Este concepto es central en la espiritualidad de San Ignacio de Loyola. Al hablar sobre el discernimiento para la toma de decisiones, San Ignacio nos enseña que, para buscar la voluntad de Dios, debemos cultivar una "santa indiferencia". Esto no significa que no nos importe el resultado, sino que estamos abiertos a aceptar cualquier respuesta que Dios nos dé, confiando en que será lo mejor para nuestra alma.
"Si pedimos sanación física, debemos estar preparados para aceptar si Dios prefiere manifestar Su gloria a través de nuestra debilidad, o si Su voluntad es devolvernos la salud plena en el momento oportuno."
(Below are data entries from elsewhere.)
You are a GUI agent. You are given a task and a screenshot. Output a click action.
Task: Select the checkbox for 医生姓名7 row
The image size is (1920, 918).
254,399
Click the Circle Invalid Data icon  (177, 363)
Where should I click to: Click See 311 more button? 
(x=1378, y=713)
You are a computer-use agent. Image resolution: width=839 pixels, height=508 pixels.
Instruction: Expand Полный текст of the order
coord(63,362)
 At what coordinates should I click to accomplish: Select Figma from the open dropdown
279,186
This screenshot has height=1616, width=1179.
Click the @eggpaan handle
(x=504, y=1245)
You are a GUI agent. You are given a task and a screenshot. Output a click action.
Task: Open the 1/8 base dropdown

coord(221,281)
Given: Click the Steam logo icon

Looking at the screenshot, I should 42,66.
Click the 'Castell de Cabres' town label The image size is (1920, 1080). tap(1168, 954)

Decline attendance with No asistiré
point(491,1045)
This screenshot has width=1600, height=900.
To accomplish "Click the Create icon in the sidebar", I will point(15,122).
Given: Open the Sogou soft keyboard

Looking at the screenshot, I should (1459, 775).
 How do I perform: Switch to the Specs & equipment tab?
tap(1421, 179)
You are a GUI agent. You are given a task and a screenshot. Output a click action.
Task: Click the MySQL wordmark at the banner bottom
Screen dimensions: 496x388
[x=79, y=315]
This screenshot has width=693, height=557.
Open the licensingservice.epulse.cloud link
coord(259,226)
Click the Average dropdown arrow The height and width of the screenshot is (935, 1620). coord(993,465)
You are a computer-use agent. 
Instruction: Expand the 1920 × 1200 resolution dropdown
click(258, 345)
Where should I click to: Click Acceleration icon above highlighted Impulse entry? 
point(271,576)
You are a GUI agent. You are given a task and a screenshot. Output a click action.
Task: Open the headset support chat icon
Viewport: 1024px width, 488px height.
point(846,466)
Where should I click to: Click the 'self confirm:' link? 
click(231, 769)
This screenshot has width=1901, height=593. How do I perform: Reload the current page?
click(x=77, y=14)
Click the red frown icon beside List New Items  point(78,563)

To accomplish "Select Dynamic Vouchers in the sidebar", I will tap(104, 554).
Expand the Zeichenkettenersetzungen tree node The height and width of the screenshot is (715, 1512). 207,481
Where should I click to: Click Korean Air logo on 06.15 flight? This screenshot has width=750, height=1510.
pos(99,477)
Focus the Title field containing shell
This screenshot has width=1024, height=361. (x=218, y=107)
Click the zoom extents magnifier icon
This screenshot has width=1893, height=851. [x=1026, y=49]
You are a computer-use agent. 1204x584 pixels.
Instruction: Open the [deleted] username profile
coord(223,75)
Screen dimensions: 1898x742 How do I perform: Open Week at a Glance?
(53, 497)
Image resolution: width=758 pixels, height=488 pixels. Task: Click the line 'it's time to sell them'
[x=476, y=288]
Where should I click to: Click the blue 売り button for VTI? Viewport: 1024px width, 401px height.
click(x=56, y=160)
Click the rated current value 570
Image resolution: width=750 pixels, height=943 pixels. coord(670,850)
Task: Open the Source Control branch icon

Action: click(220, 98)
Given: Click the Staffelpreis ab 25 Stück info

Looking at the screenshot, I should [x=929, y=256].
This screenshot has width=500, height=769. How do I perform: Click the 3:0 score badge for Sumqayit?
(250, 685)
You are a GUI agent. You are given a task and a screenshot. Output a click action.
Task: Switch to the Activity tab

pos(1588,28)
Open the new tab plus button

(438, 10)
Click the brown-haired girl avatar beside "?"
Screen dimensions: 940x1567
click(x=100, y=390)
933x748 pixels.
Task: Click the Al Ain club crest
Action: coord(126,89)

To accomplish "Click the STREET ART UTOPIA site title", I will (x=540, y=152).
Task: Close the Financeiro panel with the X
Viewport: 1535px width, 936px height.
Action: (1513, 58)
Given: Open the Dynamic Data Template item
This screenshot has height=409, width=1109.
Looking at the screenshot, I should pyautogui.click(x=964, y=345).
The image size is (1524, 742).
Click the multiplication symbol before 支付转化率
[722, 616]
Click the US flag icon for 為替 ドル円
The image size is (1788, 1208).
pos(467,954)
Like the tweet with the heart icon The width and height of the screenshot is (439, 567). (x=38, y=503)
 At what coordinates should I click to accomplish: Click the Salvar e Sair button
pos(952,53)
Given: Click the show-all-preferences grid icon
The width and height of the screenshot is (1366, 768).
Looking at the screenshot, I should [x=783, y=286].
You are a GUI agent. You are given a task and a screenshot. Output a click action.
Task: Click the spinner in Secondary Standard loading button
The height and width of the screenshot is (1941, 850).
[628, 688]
El desafío de la aceptación y la santidad
Esta es, sin duda, la parte más difícil de nuestra fe. Cuando los planes no salen como esperábamos, surgen las preguntas y el cuestionamiento hacia Dios. Sin embargo, es necesario recordar que, en ocasiones, la adversidad o la enfermedad son herramientas de salvación más eficaces que el bienestar inmediato. A veces, lo que nuestra alma necesita para alcanzar la santidad es precisamente transitar por el desierto.
Aceptar y vivir la voluntad de Dios es el reto fundamental de este inicio de año. Significa reconocer que tenemos un Dios de poder para quien nada es imposible, pero que también es un Padre amoroso que sabe qué es lo que realmente nos conduce a la plenitud.
Una promesa de esperanza
Si por alguna razón este año ha comenzado con dificultades, no pienses que Dios está ausente. Al contrario, Él está actuando en lo profundo de tu situación. Te invito a:
Aceptar tu presente con humildad.
Confiar plenamente en Su sabiduría.
Esperar con fe, sabiendo que Dios extenderá su mano, te tocará y te dirá al oído: “Quiero, queda limpio”.
Que este 2026 no sea solo un año de metas materiales, sino el año en que permitimos que la voluntad de Dios transforme nuestra vida desde el interior.